21.根据权利要求1至20中的一项或多项所述的方法，其具有一个或多个下述特征：

(i)所述核酸包含DNA或基本上由DNA组成；

(ii)所述固定的生物样品是含细胞样品；

(iii)所述固定的生物样品是固定的固体生物样品，特别是固定的组织样品；

(iv)所述固定的生物样品是固定的液体生物样品；

(v)所述固定的生物样品是使用交联固定剂、任选为含醛固定剂例如甲醛和/或聚甲醛固定的样品；和/或

(vi)所述固定的生物样品是FFPE样品。

22.根据权利要求2至21中的一项或多项所述的方法，其中步骤(d)包括将核酸与固相结合；任选地清洗结合到固相的核酸；并从所述固相洗脱所述核酸；

和/或

其中所述方法还包括(e)分析所纯化的核酸，其中分析任选地包括下述一者或多者：

(i)扩增所述核酸，优选地使用聚合酶扩增所述核酸；

(ii)使用大扩增子PCR和/或短扩增子PCR扩增所述核酸，任选地其中所述大扩增子PCR用于尺寸为至少500nt的核酸分子，所述短扩增子PCR用于尺寸小于500nt、优选地≤300nt、≤200nt或≤150nt的核酸分子；和/或

(iii)执行下一代测序方法，所述方法任选地包括

(aa)将独特分子标识符序列附连到所述核酸，其中每个核酸分子包含不同的独特分子标识符序列；

(bb)扩增带有附连的独特分子标识符序列的核酸；和

(cc)对所述核酸进行测序。

23.根据权利要求1至22中的一项或多项所述的方法，其中所述方法包括

(a)裂解所述固定的生物样品，其中裂解涉及用蛋白水解酶消化，其中裂解步骤(a)包括制备裂解混合物，其中所述裂解混合物包含

(i)所述固定的生物样品，和

(ii)包含所述蛋白水解酶的裂解组合物，

并且其中将所述裂解混合物在35-75℃之间的高温下温育至少30min，任选地其中步骤(a)在120min或更短时间内完成；

(b)将所述裂解的样品加热以逆转交联，其中将所述裂解的样品在80-110℃、例如85-100℃范围内的温度下加热30-120min，例如45-90min或50-70min；

(c)添加蛋白水解酶并进行蛋白水解消化，其中步骤(c)包括在35-75℃、例如40-70℃或50-70℃之间的高温下温育至少5min，例如至少10min或至少15min，

其中步骤(c)中的温育短于步骤(a)中的温育，和/或其中步骤(c)中的温育温度高于步骤(a)中的温育温度。

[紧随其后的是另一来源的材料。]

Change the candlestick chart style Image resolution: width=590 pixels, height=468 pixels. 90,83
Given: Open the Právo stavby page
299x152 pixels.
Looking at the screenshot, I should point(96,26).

24.根据权利要求23所述的方法，其中所述固定的生物样品是固定的固体生物样品，任选为FFPE样品，并且其中所述方法包括在步骤(b)与步骤(c)之间进行不同于蛋白水解消化步骤的至少一个酶处理步骤，其中所述至少一个酶处理步骤涉及使用糖基化酶、核酸酶、脂肪酶中的一者或多者或上述酶的组合。

25.根据权利要求24所述的方法，其中所述至少一个酶处理步骤涉及使用DNA糖基化酶，例如尿嘧啶DNA糖基化酶，优选为尿嘧啶-N-糖基化酶，其中所述DNA糖基化酶处理步骤在高温下进行并在30min或更短时间、20min或更短时间、15min或更短时间或10min或更短时间内完成，任选地其中所述方法包括在步骤(c)之前稀释从步骤(b)获得的样品，用于进行所述DNA糖基化酶处理步骤。

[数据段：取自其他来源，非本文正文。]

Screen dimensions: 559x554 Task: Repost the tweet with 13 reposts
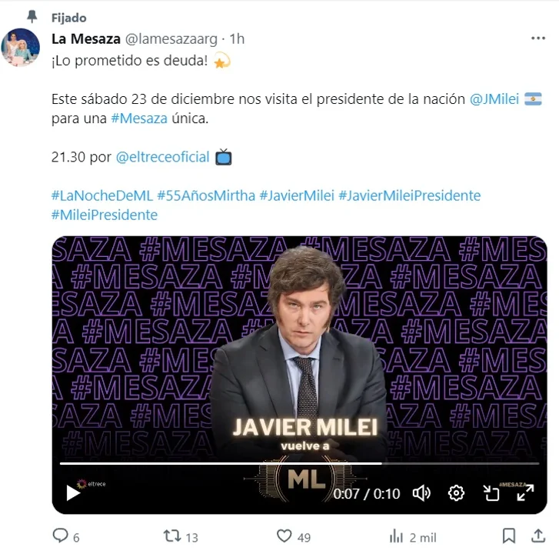(x=172, y=536)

26.根据权利要求24或25所述的方法，其中在步骤(b)与步骤(c)之间进行至少一个核酸酶处理步骤，其中所述核酸酶是核糖核酸酶，例如核糖核酸酶A。

27.根据权利要求24至26中的任一项所述的方法，其中在步骤(b)与步骤(c)之间进行的不同于蛋白水解消化步骤的酶处理步骤包括：

-添加DNA糖基化酶，更优选为尿嘧啶DNA糖基化酶；和

-添加核糖核酸酶，例如核糖核酸酶A。

28.根据权利要求23至27中的一项或多项所述的方法，其中

-步骤(a)的特征在于所述蛋白水解酶是蛋白酶例如蛋白酶K，步骤(a)在120min或更短时间、任选地100min或更短时间、90min或更短时间或70min或更短时间内完成，并且加热在35-75℃、任选地40-70℃范围内的温度下进行；并且

-步骤(c)的特征在于所述蛋白水解酶是蛋白酶例如蛋白酶K，步骤(c)在30min或更短时间、任选地20min或更短时间内完成，并且加热在35-75℃、任选地40-70℃或50-70℃范围内的温度下进行；并且

其中步骤(c)中的温育短于步骤(a)中的温育，并且其中步骤(c)中的温育温度高于步骤(a)中的温育温度。

29.根据权利要求28所述的方法，其中在步骤(a)和步骤(c)中，将所述样品在温育期间搅拌。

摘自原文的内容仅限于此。